Mamata Banerjee met a dozen leaders today including NCP chief Sharad Pawar
Highlights
- Mamata Banerjee in Delhi to unite opposition ahead of 2019 polls
- Meets dozen leaders including Sharad Pawar and Sanjay Raut
- Mayawati-Akhilesh Yadav format may be replicated in many states, she says
New Delhi:
On a visit to Delhi to unite the opposition ahead of the 2019 Lok Sabha elections, West Bengal Chief Minister Mamata Banerjee has presented a template how the opposition parties should organise themselves to prevent the ruling Bharatiya Janata Party from coming back to power.
"The political party which is strong in a particular state should be allowed to work. If in Uttar Pradesh, the Mayawati-Akhilesh Yadav combine is strong, they should work together... We should help them," Ms Banerjee told reporters after her meetings with leaders from different political parties at the parliament house complex.
Ms Banerjee, who had been hopping from one meeting to another, has
met a dozen leaders today including Nationalist Congress Party chief Sharad Pawar and Shiv Sena lawmaker Sanjay Raut, K. Kavitha, daughter of Telangana Chief Minister K. Chandrasekhar Rao who had pitched the idea of a non-Congress non-BJP front and Misa Bharti, the daughter of jailed RJD chief Lalu Yadav.
By the time she ended her rounds for the day, the Trinamool Congress chief said the Mayawati-Akhilesh Yadav format could be replicated in many other states.
Like the Telugu Desam Party is the strongest in Andhra Pradesh, DMK in Tamil Nadu, K Chandrasekhar Rao in Telangana, Lalu Yadav's Rashtriya Janata Dal in Bihar and Naveen Patnaik's Biju Janata Dal in Odisha, she said by way of examples.
"This is how we should do. One is to one," she said, describing the BJP as the most communal party in the country.
Asked if other leaders agreed with her, she suggested that everyone agreed that this is how the opposition should go about prepping for the 2019 elections to minimise the division of anti-BJP votes.
"Same opinion... Everyone is of the same opinion," she said.
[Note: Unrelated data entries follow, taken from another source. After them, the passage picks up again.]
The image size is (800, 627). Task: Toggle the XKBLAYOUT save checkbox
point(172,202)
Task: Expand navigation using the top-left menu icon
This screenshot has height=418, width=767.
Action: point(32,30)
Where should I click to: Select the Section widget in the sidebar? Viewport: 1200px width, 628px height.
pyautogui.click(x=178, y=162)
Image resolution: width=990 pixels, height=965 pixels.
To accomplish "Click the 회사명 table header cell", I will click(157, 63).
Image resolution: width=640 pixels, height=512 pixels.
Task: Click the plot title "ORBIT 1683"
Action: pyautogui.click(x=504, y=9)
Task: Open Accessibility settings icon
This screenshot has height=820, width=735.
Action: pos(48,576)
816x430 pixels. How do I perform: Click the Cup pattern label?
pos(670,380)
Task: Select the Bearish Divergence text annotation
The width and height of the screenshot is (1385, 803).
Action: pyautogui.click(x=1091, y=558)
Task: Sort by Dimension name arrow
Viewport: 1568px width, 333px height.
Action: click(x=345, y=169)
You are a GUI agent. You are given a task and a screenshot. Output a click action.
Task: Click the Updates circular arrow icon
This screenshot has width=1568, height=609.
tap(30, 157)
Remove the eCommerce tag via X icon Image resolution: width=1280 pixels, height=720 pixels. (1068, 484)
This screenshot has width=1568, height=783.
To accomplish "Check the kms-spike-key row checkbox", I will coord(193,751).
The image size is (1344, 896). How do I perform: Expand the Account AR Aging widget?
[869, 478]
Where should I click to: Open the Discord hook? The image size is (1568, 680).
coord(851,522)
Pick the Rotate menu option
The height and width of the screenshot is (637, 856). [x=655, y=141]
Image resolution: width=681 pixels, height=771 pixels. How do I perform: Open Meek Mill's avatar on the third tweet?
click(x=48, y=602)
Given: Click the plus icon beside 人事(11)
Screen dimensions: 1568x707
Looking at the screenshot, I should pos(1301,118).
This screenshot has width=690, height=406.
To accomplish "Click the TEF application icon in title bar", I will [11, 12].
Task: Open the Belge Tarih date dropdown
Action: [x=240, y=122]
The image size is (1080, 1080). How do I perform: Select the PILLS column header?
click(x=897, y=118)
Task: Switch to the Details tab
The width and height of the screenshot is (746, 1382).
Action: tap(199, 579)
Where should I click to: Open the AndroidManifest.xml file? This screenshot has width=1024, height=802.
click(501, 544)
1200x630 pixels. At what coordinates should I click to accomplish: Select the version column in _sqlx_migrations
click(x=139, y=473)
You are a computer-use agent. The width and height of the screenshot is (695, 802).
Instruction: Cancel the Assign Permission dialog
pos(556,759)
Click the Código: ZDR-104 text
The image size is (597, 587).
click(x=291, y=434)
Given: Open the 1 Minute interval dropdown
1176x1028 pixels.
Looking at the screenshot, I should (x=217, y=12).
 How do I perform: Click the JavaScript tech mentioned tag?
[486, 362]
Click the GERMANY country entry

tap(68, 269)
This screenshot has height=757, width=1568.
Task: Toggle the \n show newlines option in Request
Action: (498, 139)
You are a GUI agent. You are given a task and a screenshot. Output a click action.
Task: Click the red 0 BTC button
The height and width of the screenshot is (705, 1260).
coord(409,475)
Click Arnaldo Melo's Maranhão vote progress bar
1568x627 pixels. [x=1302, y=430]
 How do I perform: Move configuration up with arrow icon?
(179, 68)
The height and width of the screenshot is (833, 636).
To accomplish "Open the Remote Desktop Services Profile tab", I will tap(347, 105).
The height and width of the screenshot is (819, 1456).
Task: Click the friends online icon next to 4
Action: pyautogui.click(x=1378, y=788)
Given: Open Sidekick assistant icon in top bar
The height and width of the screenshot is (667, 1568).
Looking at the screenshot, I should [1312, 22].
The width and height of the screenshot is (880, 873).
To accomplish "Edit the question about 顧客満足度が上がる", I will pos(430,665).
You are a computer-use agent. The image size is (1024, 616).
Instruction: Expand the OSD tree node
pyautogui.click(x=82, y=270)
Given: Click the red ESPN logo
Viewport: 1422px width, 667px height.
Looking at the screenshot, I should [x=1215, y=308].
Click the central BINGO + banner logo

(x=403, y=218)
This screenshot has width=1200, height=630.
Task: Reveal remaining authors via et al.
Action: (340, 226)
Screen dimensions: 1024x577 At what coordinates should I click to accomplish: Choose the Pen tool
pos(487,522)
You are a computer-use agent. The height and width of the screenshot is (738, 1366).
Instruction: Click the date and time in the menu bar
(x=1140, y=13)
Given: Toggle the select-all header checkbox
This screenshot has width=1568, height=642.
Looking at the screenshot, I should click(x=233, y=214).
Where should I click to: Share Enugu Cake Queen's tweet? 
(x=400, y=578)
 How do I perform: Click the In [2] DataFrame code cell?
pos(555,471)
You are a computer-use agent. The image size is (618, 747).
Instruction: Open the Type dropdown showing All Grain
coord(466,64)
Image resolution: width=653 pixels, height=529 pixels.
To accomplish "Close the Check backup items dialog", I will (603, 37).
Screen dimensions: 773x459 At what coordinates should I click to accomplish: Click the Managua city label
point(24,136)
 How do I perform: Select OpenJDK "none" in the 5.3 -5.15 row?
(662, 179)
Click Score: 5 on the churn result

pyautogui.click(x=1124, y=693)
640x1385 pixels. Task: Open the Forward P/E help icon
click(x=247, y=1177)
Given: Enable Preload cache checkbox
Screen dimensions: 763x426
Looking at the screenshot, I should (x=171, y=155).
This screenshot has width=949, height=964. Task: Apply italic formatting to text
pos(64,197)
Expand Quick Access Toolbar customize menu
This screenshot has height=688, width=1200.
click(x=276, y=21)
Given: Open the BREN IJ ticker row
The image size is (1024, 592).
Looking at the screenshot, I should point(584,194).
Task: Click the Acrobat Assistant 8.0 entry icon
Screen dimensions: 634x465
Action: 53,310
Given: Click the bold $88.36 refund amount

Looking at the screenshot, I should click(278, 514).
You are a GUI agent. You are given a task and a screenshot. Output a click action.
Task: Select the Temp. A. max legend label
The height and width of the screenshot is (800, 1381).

Mamata Banerjee is on a visit to Delhi to unite the opposition ahead of the 2019 elections
Former BJP leader
Arun Shourie had last week made a similar point in an exclusive interview to NDTV. The former union minister had advised the opposition against forming a single front against the BJP at this stage but asked opposition parties to work together at a constituency and state level.
"If they adopt one single pledge, that there will be one candidate against a BJP candidate. Then, at the height of his wave (in 2014 general elections), Mr Modi got 31 per cent. And opposition will be starting with 69 per cent," Mr Shourie, who will be meeting Ms Banerjee tomorrow, told NDTV last week.
Ms Banerjee didn't get around to meeting
Congress' Sonia Gandhi because she had left the parliament complex. "Soniaji is not well... I went to meet her but she had left... let her recover," she said, adding "I keep in touch everyday".
It is, however, not clear how far the Congress would go to accommodate its potential allies; the Congress had played the lead role in the 2004 and 2009 Lok Sabha elections.
At the Congress' key meeting earlier this month, UPA chairperson Sonia Gandhi had recalled the change in the party's approach towards coalitions. The party's political resolution that followed her speech had spoken of a "pragmatic approach for cooperation" with like-minded parties and evolving a common workable programme with them to defeat the ruling BJP government. This was seen as a signal that the party was willing to demonstrate greater flexibility in forging opposition unity.